Un manifesto contro il pregiudizio
Il ritratto emerso non è stato quello di un uomo ideale, ma di un uomo capace. Capace di tenere alti i valori, di amare la bellezza di un’aria della Traviata, di cogliere la profondità degli eventi storici. Eppure è stato il messaggio finale a trasformare un dolore privato in una lezione civile.
Le parole del figlio sono risuonate come un inno alla cordialità, ma anche come un monito severo contro il giudizio facile e le condanne fondate sulle apparenze. Ogni persona custodisce una storia propria, spesso ignota agli altri, e parlarne male senza conoscerla significa tradire il senso stesso dell’umanità. Da qui l’invito a riscoprire l’amore per il prossimo come forma di resistenza culturale e morale.

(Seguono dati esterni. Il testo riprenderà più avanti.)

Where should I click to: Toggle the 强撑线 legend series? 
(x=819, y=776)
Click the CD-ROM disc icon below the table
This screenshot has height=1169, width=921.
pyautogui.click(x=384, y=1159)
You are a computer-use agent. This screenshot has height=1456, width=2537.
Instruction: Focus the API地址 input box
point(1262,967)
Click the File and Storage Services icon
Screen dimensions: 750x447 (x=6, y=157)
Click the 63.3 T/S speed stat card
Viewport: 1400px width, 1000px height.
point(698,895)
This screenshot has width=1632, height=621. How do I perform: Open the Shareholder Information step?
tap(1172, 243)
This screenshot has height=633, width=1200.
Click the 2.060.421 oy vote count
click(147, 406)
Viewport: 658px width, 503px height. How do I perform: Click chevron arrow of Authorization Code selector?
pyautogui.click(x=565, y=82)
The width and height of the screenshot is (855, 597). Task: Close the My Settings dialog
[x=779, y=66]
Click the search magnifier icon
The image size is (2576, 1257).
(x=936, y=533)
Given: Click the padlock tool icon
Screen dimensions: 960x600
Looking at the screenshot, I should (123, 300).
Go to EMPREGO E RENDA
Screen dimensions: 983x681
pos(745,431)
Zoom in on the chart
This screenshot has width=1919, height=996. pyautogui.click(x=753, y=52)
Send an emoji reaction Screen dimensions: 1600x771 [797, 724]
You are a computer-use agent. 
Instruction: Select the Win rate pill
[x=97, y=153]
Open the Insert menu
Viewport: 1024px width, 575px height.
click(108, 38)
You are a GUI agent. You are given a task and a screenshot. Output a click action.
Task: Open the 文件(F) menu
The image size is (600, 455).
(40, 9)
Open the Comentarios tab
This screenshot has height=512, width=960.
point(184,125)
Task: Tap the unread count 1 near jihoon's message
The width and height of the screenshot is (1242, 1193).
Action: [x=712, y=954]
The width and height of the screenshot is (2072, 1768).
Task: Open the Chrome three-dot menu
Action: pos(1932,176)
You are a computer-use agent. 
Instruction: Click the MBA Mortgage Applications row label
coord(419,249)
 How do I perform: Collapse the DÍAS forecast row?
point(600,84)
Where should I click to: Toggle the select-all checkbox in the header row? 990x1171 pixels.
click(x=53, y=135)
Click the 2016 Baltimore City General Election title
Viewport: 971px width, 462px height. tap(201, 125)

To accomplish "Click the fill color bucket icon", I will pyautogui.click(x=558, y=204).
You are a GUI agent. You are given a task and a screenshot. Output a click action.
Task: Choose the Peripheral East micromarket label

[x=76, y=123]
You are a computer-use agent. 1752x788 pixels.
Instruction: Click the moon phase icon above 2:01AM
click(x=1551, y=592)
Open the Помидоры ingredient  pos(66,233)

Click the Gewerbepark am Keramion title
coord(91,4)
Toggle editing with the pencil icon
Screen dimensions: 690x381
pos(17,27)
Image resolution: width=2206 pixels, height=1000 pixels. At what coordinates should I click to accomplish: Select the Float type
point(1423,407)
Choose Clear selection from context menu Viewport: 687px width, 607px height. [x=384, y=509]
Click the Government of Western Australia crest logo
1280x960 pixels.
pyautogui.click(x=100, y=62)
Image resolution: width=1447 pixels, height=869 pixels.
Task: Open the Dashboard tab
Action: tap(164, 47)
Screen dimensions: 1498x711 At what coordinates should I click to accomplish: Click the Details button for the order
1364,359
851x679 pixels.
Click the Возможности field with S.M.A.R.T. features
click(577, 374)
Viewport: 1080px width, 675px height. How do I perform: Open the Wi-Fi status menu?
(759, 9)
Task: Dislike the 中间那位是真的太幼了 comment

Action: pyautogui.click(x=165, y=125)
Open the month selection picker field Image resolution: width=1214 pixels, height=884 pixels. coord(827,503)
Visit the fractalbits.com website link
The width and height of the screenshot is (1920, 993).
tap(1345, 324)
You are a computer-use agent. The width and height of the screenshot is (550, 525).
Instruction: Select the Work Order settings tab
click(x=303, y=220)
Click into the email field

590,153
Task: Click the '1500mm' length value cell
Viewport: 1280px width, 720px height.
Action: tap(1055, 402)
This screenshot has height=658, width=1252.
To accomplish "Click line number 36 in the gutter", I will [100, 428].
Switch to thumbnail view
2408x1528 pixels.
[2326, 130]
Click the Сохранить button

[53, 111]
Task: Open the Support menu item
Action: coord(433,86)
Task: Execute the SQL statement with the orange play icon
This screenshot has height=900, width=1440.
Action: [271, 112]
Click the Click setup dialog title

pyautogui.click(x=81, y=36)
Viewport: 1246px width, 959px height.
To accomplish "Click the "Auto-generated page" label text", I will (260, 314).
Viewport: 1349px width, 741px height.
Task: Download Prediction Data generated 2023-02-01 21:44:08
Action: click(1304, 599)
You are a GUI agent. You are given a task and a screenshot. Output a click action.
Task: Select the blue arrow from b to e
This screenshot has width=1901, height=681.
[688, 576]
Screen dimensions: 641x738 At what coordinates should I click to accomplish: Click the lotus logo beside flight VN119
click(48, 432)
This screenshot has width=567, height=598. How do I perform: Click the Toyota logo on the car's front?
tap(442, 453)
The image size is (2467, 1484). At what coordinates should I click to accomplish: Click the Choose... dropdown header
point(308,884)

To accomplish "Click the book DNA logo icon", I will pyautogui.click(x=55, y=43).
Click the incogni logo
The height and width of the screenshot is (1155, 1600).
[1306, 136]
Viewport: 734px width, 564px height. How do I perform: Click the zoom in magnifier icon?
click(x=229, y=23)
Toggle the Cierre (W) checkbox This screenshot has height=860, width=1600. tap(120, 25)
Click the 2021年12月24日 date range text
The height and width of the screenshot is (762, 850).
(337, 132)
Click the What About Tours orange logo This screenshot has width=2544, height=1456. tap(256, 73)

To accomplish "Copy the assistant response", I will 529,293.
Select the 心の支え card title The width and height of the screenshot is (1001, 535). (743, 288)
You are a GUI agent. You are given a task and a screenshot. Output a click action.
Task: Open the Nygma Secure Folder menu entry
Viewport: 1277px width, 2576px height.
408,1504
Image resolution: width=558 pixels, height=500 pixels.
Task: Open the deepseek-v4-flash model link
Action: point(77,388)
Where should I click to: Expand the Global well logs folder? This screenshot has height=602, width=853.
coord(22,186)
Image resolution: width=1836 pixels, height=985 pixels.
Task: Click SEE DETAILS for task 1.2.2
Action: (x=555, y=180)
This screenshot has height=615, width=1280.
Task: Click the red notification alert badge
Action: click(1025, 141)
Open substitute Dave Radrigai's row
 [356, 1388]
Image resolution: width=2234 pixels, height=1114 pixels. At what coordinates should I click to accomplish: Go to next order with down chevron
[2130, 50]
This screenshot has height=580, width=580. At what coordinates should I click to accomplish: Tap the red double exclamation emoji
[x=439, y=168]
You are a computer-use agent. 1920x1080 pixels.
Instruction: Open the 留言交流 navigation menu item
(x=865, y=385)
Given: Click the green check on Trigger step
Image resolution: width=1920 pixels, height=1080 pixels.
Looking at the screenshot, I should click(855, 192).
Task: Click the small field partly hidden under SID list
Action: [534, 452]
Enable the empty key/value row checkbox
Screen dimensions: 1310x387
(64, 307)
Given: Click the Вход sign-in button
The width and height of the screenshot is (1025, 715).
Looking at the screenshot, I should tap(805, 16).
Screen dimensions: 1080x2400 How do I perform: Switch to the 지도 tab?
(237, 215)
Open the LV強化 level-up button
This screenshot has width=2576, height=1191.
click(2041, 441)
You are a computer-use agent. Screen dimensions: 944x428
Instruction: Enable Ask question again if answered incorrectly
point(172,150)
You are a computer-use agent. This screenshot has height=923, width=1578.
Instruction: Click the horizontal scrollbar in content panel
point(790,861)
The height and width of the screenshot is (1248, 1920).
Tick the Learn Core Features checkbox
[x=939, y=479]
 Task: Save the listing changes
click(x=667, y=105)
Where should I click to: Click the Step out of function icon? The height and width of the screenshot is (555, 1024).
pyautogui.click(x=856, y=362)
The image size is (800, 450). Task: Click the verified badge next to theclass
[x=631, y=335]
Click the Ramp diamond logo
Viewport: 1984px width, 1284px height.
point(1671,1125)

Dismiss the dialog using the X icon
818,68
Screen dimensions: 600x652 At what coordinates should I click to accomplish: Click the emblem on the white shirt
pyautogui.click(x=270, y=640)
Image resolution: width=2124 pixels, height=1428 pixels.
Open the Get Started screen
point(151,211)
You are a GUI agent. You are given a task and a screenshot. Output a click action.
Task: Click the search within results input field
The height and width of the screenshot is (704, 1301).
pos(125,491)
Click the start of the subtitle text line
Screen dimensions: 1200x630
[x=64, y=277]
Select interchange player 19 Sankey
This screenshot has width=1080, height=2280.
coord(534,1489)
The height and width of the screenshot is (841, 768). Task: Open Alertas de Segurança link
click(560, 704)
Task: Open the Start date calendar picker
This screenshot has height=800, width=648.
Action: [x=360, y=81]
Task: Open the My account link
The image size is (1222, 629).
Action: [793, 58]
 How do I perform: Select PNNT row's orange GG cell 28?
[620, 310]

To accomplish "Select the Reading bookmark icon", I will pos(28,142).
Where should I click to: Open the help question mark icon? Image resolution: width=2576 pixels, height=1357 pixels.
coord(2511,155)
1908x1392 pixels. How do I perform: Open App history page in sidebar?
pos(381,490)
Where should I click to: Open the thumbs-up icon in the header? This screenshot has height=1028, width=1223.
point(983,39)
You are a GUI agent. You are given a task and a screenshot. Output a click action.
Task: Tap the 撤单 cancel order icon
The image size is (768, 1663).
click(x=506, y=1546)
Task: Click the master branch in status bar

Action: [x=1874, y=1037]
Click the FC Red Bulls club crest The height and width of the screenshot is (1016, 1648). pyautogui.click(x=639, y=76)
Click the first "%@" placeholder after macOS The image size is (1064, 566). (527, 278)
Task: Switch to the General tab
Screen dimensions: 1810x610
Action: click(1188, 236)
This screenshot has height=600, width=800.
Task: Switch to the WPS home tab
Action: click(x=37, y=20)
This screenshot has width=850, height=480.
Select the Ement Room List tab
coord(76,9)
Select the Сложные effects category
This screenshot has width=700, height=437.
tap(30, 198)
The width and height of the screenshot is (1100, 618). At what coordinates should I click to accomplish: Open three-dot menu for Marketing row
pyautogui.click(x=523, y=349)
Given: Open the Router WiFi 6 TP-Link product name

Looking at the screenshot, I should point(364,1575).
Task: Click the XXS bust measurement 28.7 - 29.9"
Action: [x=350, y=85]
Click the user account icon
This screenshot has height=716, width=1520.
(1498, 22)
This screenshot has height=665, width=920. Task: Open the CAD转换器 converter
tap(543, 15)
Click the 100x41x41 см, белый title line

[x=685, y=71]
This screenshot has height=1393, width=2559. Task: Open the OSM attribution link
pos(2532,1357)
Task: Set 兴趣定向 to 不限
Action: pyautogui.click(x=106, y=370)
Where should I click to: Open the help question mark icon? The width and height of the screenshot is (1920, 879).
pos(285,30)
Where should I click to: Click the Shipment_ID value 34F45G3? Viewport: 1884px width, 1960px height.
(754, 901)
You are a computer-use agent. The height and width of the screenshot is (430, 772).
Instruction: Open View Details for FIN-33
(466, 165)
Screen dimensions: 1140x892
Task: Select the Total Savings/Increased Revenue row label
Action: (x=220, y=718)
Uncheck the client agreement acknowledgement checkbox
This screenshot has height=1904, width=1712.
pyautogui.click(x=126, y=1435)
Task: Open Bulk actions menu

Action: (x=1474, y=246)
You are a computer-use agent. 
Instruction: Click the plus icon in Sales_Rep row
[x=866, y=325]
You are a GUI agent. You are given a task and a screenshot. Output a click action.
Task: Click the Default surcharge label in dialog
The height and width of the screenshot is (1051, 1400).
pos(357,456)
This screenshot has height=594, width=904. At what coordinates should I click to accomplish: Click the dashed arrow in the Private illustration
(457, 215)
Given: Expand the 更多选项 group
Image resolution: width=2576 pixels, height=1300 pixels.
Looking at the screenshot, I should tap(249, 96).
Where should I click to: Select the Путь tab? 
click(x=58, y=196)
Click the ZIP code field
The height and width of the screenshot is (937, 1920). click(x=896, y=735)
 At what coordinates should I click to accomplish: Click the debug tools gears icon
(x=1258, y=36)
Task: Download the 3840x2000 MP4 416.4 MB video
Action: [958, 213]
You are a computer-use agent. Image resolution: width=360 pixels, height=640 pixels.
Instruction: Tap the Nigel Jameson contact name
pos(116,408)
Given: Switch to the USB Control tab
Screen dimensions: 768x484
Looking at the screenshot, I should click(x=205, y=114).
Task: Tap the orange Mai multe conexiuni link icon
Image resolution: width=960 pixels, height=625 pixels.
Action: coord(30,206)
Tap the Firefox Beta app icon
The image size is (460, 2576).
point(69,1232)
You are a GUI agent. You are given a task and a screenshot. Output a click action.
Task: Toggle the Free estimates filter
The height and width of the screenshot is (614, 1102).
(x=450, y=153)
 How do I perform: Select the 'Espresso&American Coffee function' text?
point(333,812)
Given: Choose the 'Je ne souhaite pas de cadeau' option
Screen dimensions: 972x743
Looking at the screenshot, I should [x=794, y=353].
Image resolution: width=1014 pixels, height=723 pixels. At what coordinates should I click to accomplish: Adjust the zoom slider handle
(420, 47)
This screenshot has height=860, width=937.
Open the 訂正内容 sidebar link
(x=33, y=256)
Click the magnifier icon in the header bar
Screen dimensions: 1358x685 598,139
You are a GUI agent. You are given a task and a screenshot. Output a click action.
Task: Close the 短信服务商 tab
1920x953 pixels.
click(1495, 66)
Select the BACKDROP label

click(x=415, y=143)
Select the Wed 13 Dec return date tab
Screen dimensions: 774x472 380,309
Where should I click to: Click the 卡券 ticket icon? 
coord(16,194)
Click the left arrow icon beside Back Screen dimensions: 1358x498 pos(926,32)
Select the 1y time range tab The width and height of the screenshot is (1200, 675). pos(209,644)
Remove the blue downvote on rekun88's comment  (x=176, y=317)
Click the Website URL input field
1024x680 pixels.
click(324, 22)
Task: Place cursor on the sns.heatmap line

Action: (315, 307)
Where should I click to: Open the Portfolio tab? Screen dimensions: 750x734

La rivoluzione della tenerezza
Il punto più alto, quello che dovrebbe far riflettere ben oltre i confini di Rovigo, è stato l’invito al coraggio della carezza. In un mondo digitalizzato e spesso arido, il richiamo a non vergognarsi mai di manifestare l’affetto, a dire ai propri cari quanto siano importanti finché sono in vita, si è imposto come il vero testamento morale di quest’uomo.
Far sentire la voce di chi se n’è andato attraverso il bene che ha saputo seminare: è questa la necessità che emerge con forza da questo addio. Un ultimo messaggio d’amore che, proprio come le grandi opere liriche amate dal defunto, non si esaurisce con la chiusura del sipario, ma continua a vibrare nel cuore di chi resta.
Oltre la cronaca
Questo saluto insegna che non sono i titoli, le onorificenze o le grandi celebrazioni a definire il passaggio di un uomo sulla terra. Lo definiscono, piuttosto, la sua capacità di restare umano e la forza di chi rimane nel testimoniarne la luce. ASe il cammino di chi resta sarà segnato da una carezza in più e da un giudizio in meno, allora quel viaggio iniziato a Rovigo non conoscerà davvero una fine.